Indisputable evidence shows the absence of a correlation between the number of opioid prescriptions and opioid abuse or addiction. This has not, however, dissuaded practicing physicians from buying in to the false narrative that prescribing opioids for pain is fueling the overdose crisis.

According to statistics from the CDC, the number of all opioid prescriptions dropped roughly 42% from 2012 to 2019, a year when overdose deaths hit a new peak of 71,327. The top four implicated drugs—illicit fentanyl and its analog, heroin, cocaine and methamphetamine—were involved in far more deaths than any prescription opioid. Yet surgeons are repeatedly encouraged to use IV acetaminophen—which is simply Tylenol—to treat postoperative pain in order to spare their patients the risk for addiction.

The literature is jam-packed with studies about the effect, or lack thereof, of IV Tylenol in controlling pain from a variety of surgical procedures. But virtually all of these are retrospective studies, which are inferior to controlled prospective studies with predetermined end points and a control group (usually placebo). Now there’s a randomized, double-blind, placebo-controlled trial—the gold standard of clinical trials—and if this doesn’t disabuse doctors from prescribing acetaminophen for postoperative pain, nothing will. Lead author Alparslan Turan, MD, and colleagues published the results in JAMA last July (2020;324[4]:350–358) and it was recently summarized in General Surgery News.

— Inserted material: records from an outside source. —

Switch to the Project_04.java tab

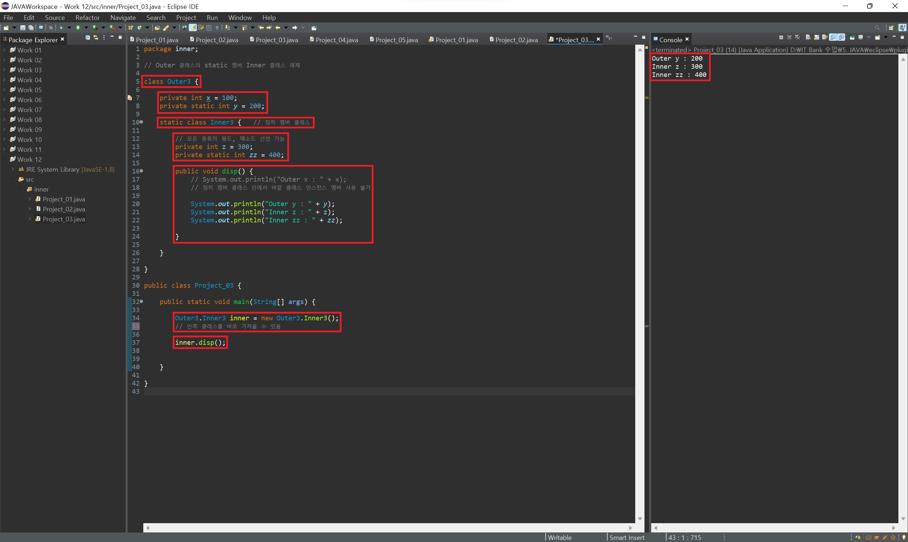(336, 40)
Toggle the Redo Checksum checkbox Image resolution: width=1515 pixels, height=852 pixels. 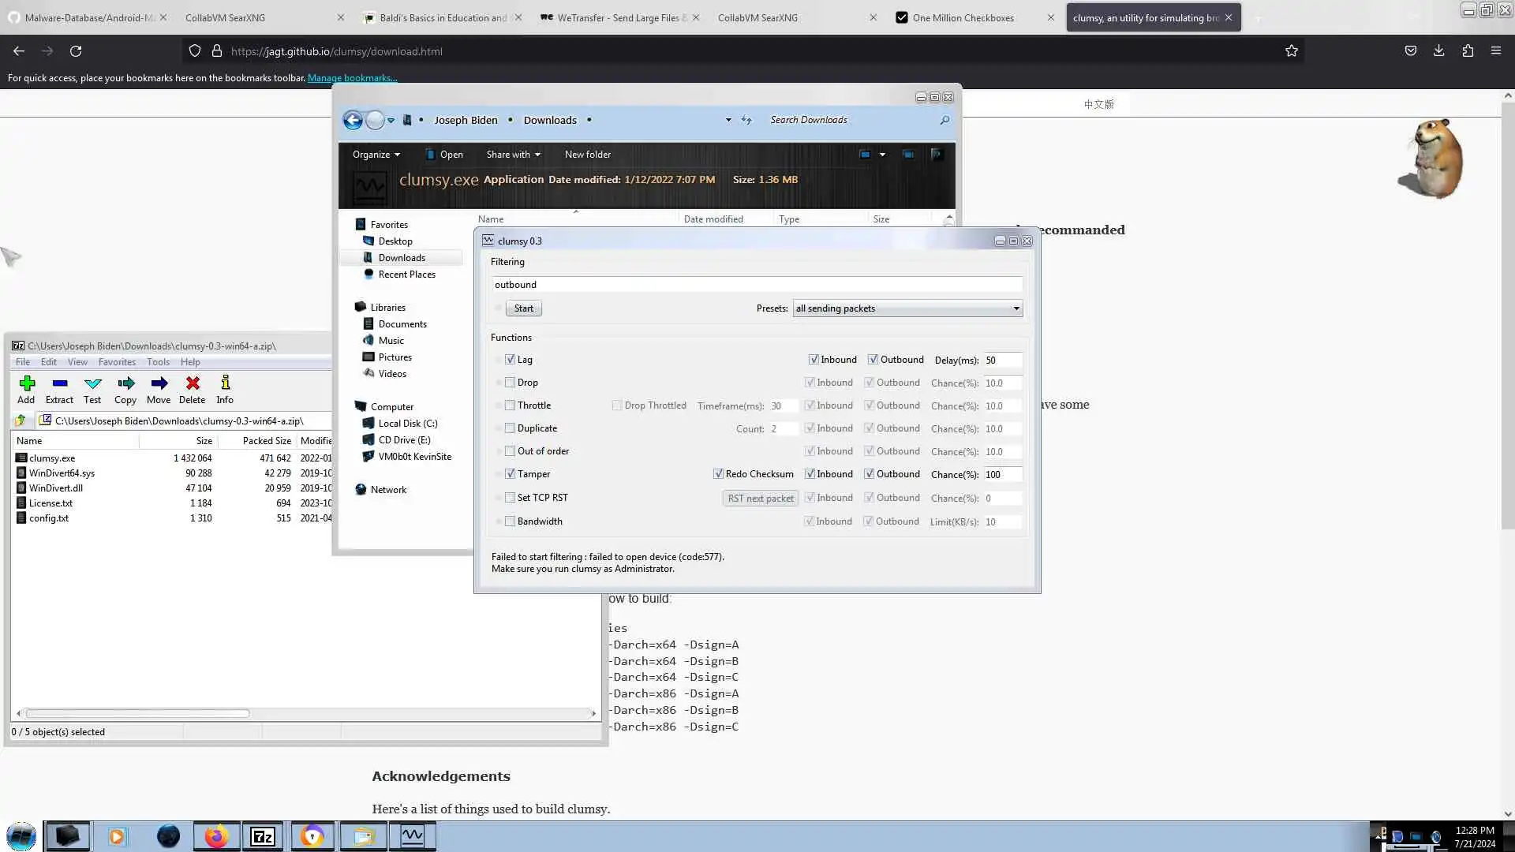point(718,474)
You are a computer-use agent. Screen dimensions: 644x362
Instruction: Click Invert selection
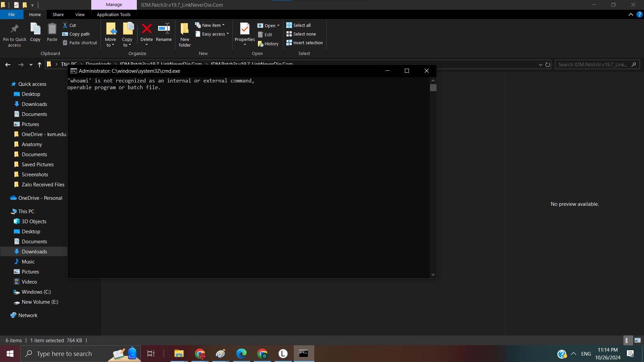tap(304, 43)
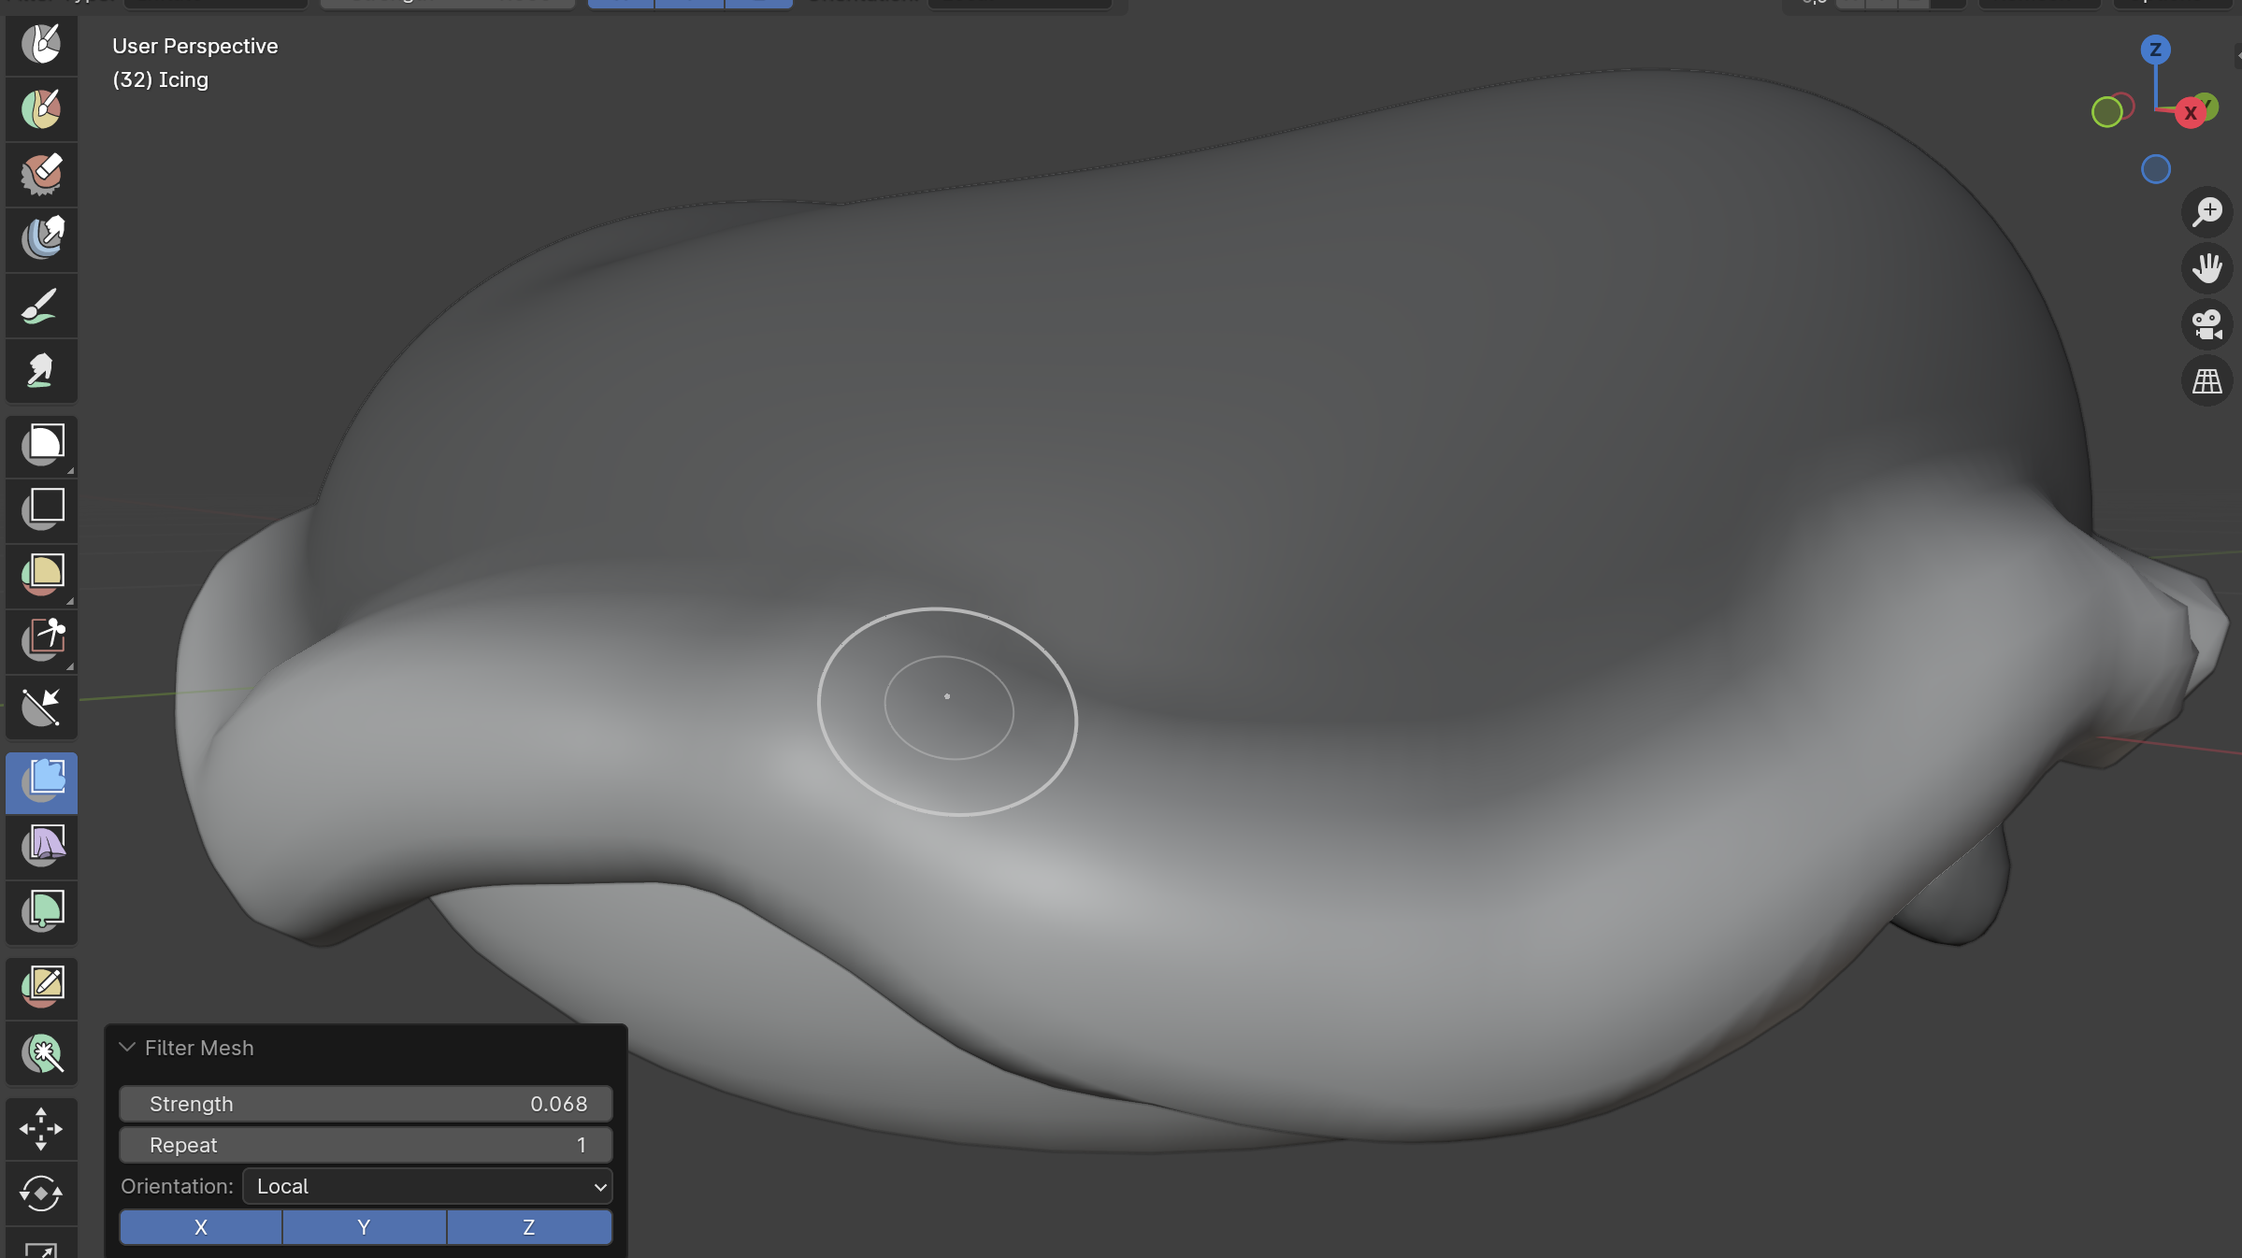Click the Strength slider field
Image resolution: width=2242 pixels, height=1258 pixels.
point(366,1104)
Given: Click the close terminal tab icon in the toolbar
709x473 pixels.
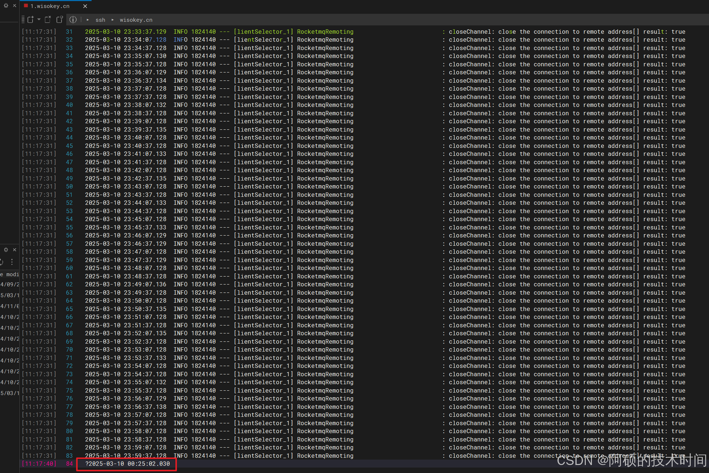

The Cleveland Clinic group enrolled 580 participants, all of whom were scheduled for abdominal surgery. Half of the participants received 1 gram of IV Tylenol; the rest got a saline placebo. Doses of each were given every six hours for up to 48 hours (the dosing arm was less than 48 hours when the patient was discharged before that time).

The primary outcome was the amount of time that the patients had a blood oxygen saturation level less than 90% (hypoxemia). This strikes us as strange. The reason that someone might get hypoxemia is opioid consumption. In other words, the primary outcome seems to be a surrogate marker for the real primary outcome—the amount of opioids consumed. It is the opioids that cause the hypoxemia, not the Tylenol or saline. But the secondary outcomes included post-op opioid consumption as well as pain, nausea and vomiting, sedation and respiratory function. Nevertheless, the results were striking: The placebo group was hypoxemic for 0.7 minutes per hour. For the Tylenol, that number was 1.1 minutes per hour, which is clinically and statistically insignificant. The groups had the same oxygen levels because they consumed the same amount of an opioid. Why? Because the Tylenol did nothing to reduce their pain.

During the 48 hours after surgery, the numerical pain scores were virtually identical: 4.2 for the Tylenol group and 4.4 for the placebo group. Other secondary end points—postoperative nausea and vomiting, sedation and respiratory function—were identical between the two groups.

This trial was clean in the way it was designed, carried out, and the results measured and analyzed. At least for abdominal surgery, it is safe to say that IV Tylenol is useless. It performed identically to placebo. Although it is possible that IV Tylenol would be of any use in other types of operations, it is very unlikely.

Studies show the overdose potential of opioids, when used as directed in the medical setting, ranges from 0.022% to 0.04%. Multiple Cochrane systematic reviews point to extremely low addiction rates in chronic noncancer pain patients receiving long-term opioid therapy, and a recent report found a total “misuse” rate of 0.6% among more than 568,000 patients receiving opioids for acute postsurgical pain during an eight-year period (BMJ 2018;360:j5790).

Yet pain patients, acute or chronic, have been getting a drug that has no utility for pain from abdominal surgery and probably for any surgery. In the mad dash to get away from opioids, patients have become human guinea pigs for untested, unproven drugs. And it’s not just Tylenol. Other drugs, possibly just as useless, such as antidepressants (selective serotonin reuptake inhibitors and tricyclics) and gabapentin, all with limited evidence of efficacy, are being force-fed to pain patients in need of a real medicine simply to decrease opioid use just for the sake of doing so.

We don’t favor overprescribing pain medications. We favor rationally prescribing pain medications. Surgeons and other health care practitioners should resist the recrudescent opiophobia, a throwback to the disinformation campaigns of the 1970s, that causes them to undermedicate and mismanage their patients’ pain and subject them to other possible harms.